> [Activity] Only the lines from the line containing "This screenshot has height=730, width=1366." through the final line of the entries should be printed, exactly as given, with the pictures left out.

> [Dataset entries]
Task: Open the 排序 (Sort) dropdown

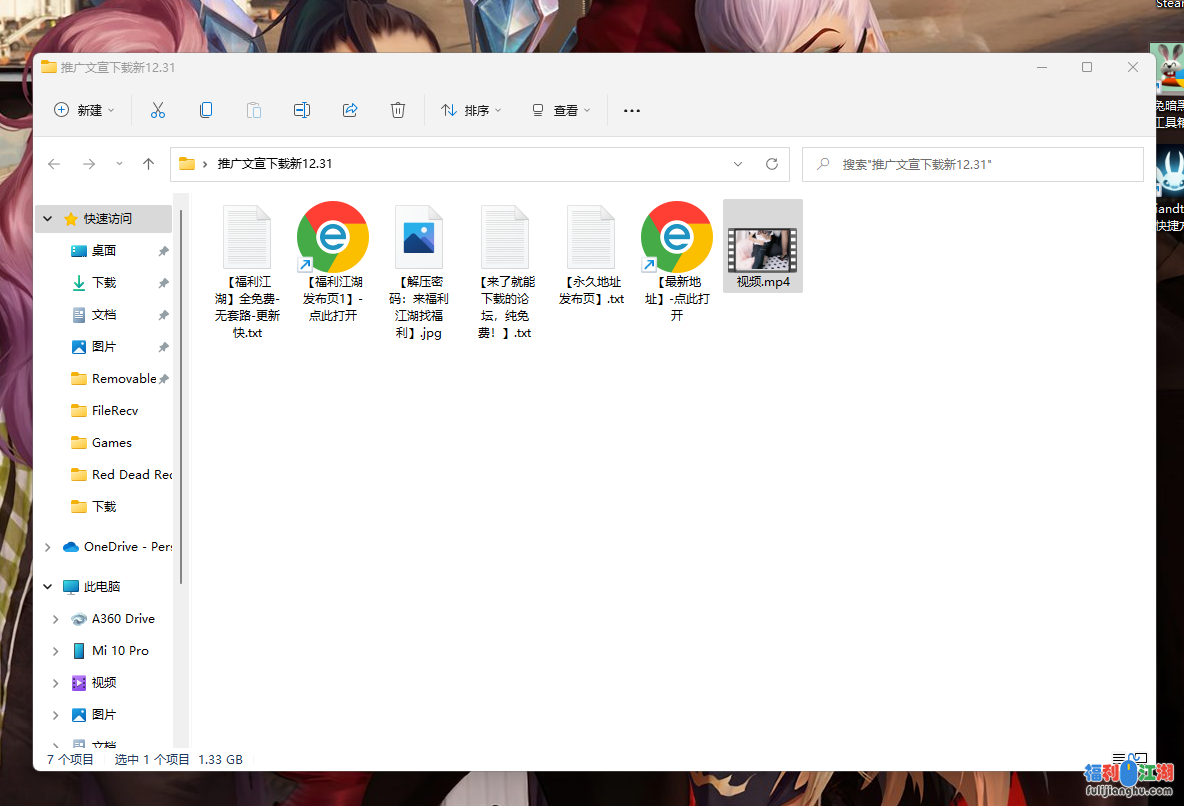Action: click(x=471, y=110)
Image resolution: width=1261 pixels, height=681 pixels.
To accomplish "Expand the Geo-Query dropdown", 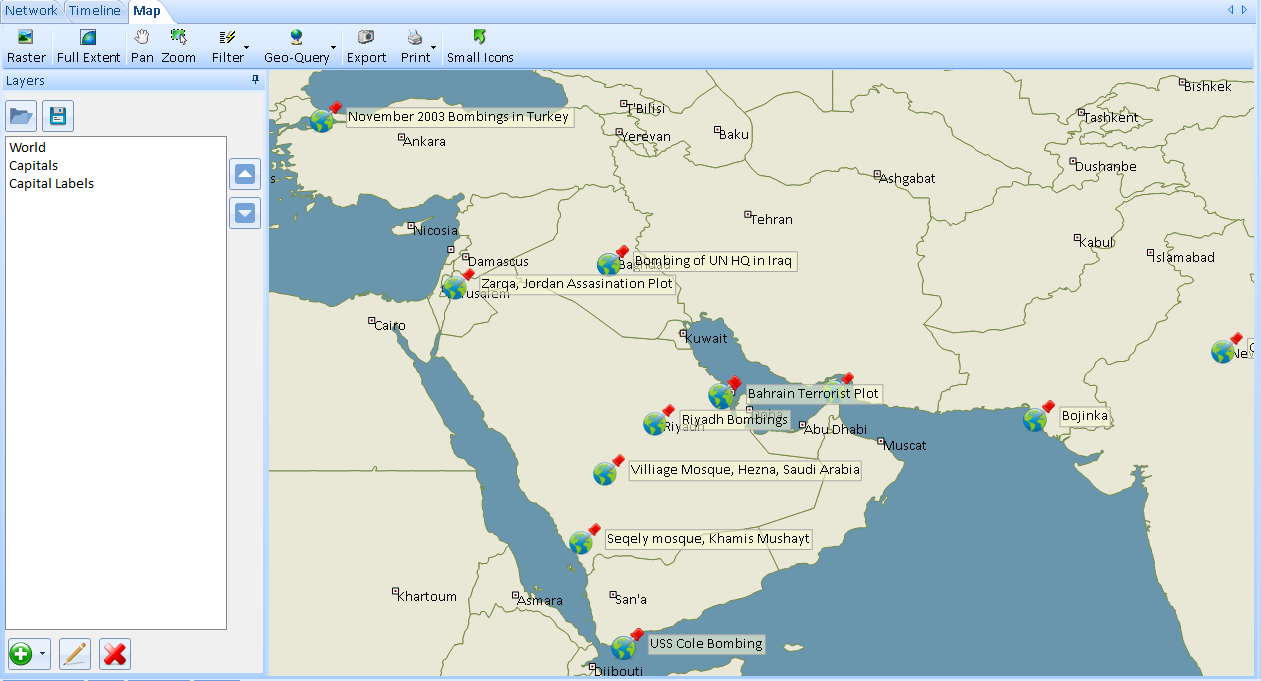I will [333, 47].
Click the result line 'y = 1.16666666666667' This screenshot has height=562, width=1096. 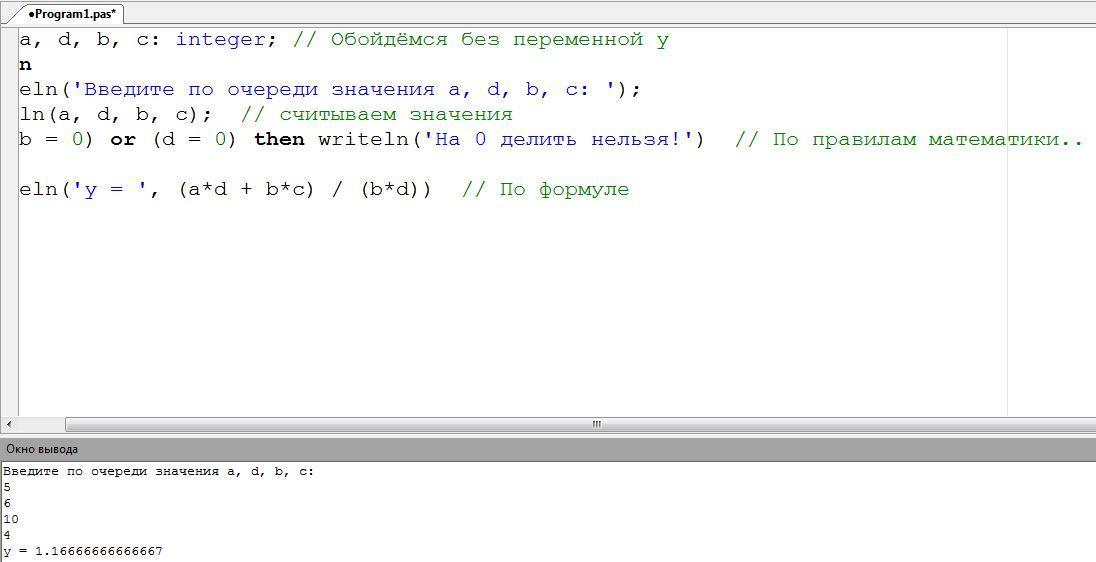pos(82,551)
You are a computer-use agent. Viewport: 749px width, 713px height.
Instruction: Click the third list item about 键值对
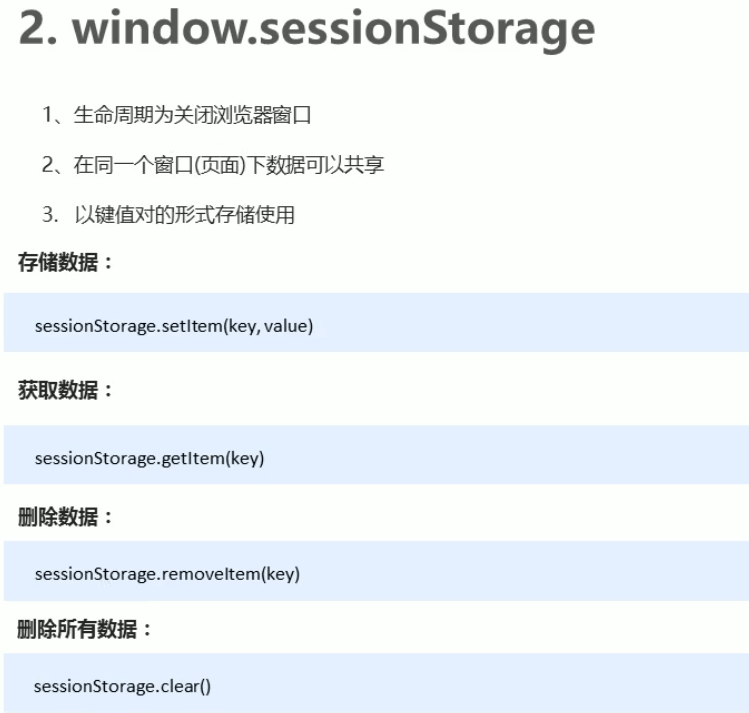click(x=169, y=215)
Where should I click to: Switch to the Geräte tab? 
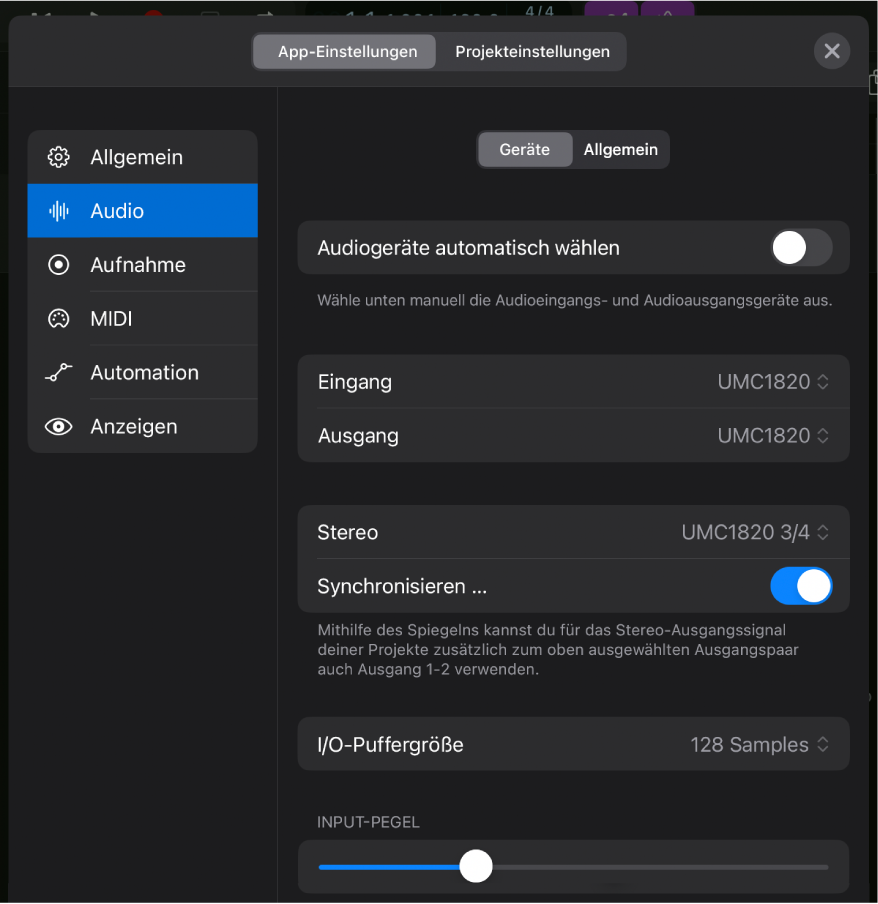tap(525, 149)
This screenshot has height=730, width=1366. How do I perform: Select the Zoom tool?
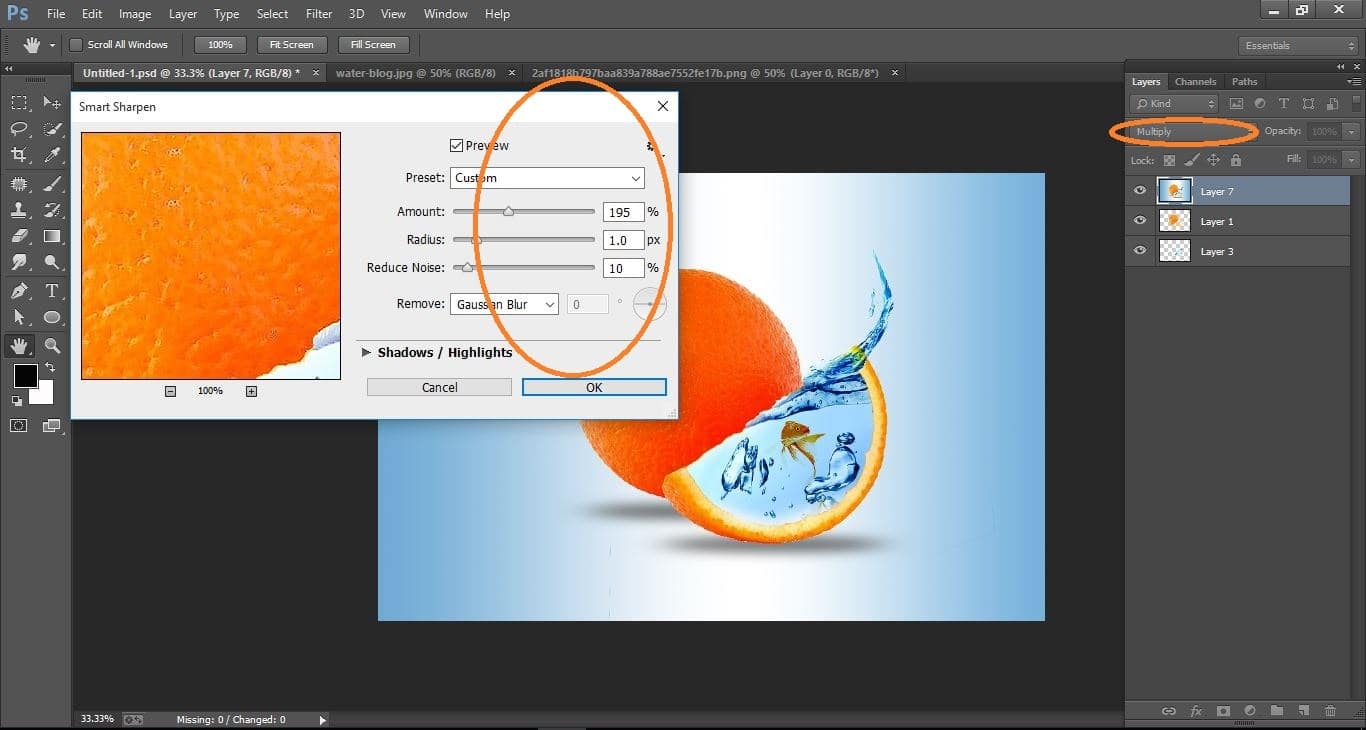click(x=52, y=344)
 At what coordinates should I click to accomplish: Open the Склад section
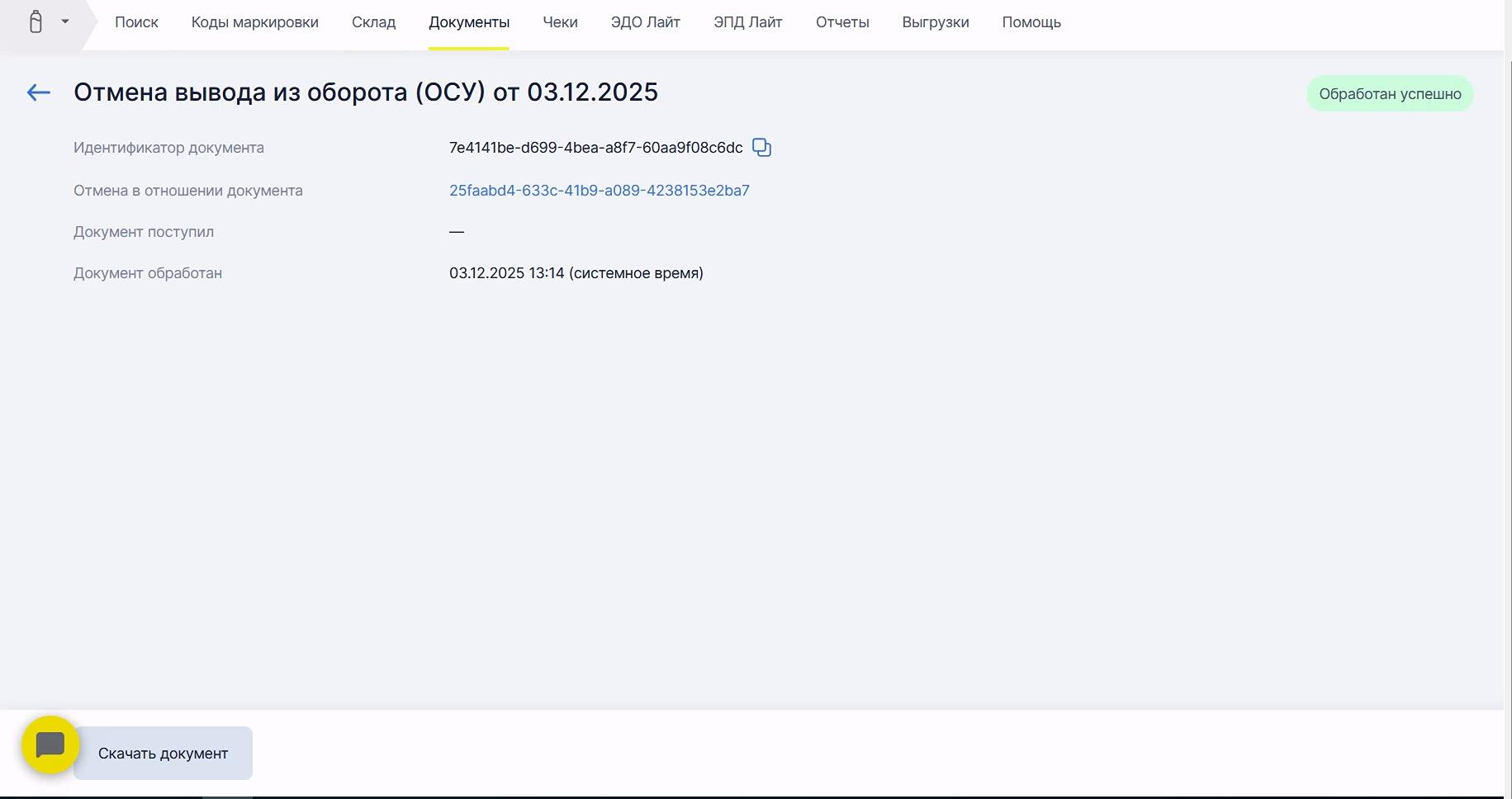373,22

> [Task result]
This screenshot has height=730, width=1366. How do I perform: Select the Zoom tool?
click(x=52, y=344)
 At what coordinates should I click to accomplish: Open the Склад section
373,22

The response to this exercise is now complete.